Macrocyclisation is a strategy that has been widely adopted by nature to produce polypeptides with remarkable stability. The advantages of cyclising proteins and peptides are being realised in drug discovery and development where an increased number of cyclic natural products and peptide-based drug leads are being reported. Similarly, protein cyclisation has also found applications in biotechnology, where circularised nanodiscs (cNDs) have been reported to be highly stable and homogeneous and yield stable lipid bilayers suitable as drug carriers and model membranes for biophysical studies of membrane proteins.
Among the common biological methods for macrocyclisation, enzymatic transpeptidation using sortase A (SrtA) is perhaps the most popular method. While very effective, the conventional bimolecular reaction involving the polypeptide substrate and SrtA require careful optimisation of cyclisation over the competitive polymerisation reaction. The undesirable polymerisation reaction can be minimised by reducing the substrate concentration but that results in very slow cyclisation rates — leading to unfeasible reaction conditions.

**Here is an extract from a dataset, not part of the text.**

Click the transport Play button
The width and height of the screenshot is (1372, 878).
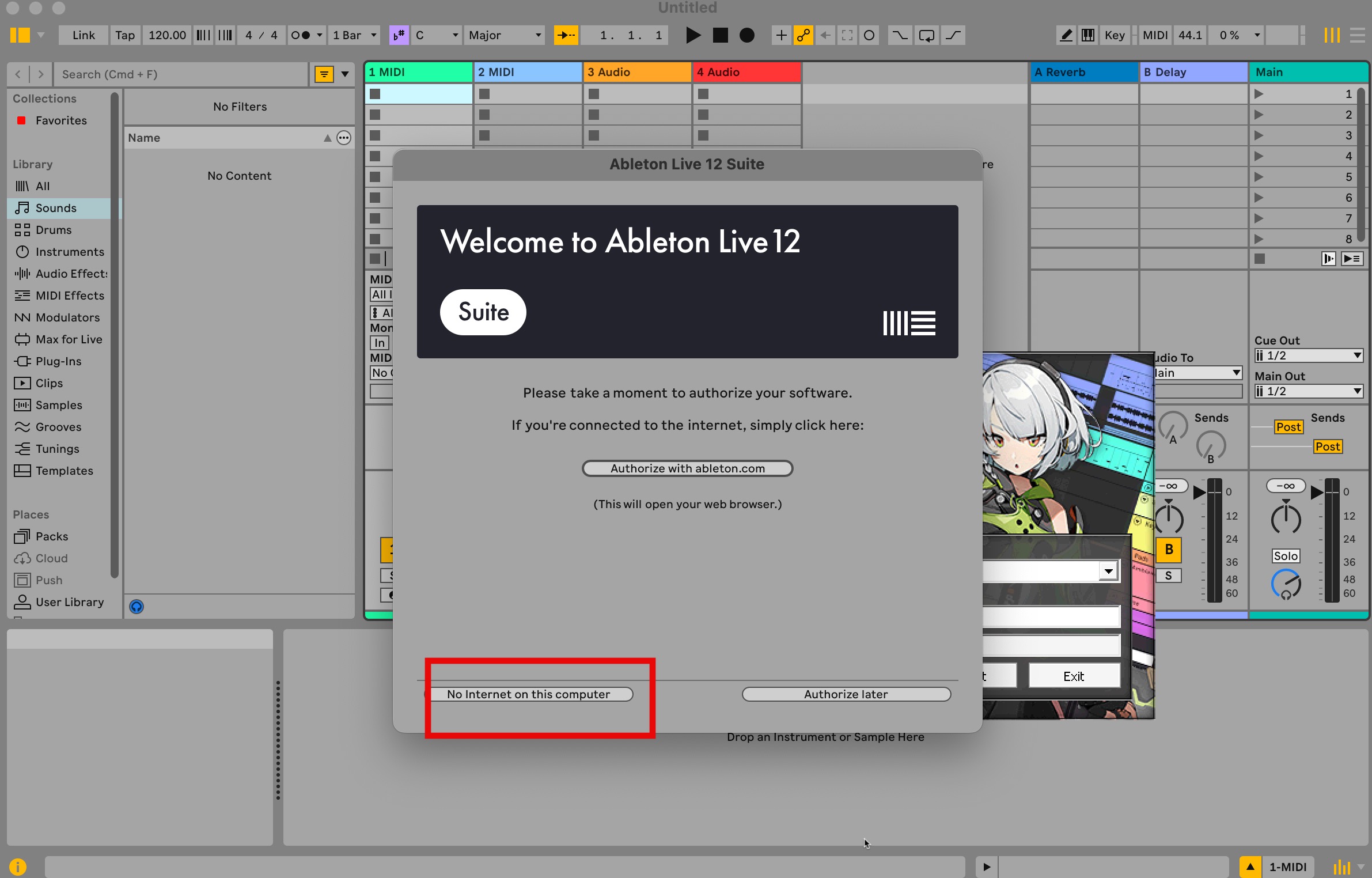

We have developed a novel, general, self-cyclising class of proteins that we call “autocyclases”, in which the protein substrate is suitably linked to the ligase (SrtA). We demonstrate that this design enables the reaction to follow a unimolecular mechanism, where polymerisation can be minimised without affecting the reaction rate. We investigated the utility of this platform in producing a range of differently sized cNDs. Using autocyclases, we successfully incorporated ion channel voltage-sensing domain in cND, identified the lipid-binding interface of an ion channel-targeting peptide and produced the first data on the in vivo metabolism of cNDs as a function of cND size and cyclisation.
Autocyclases offer a simple and scalable platform to access a vast diversity of macrocyclised peptides and proteins and facilitate future research across fields of structural biology, drug design and delivery.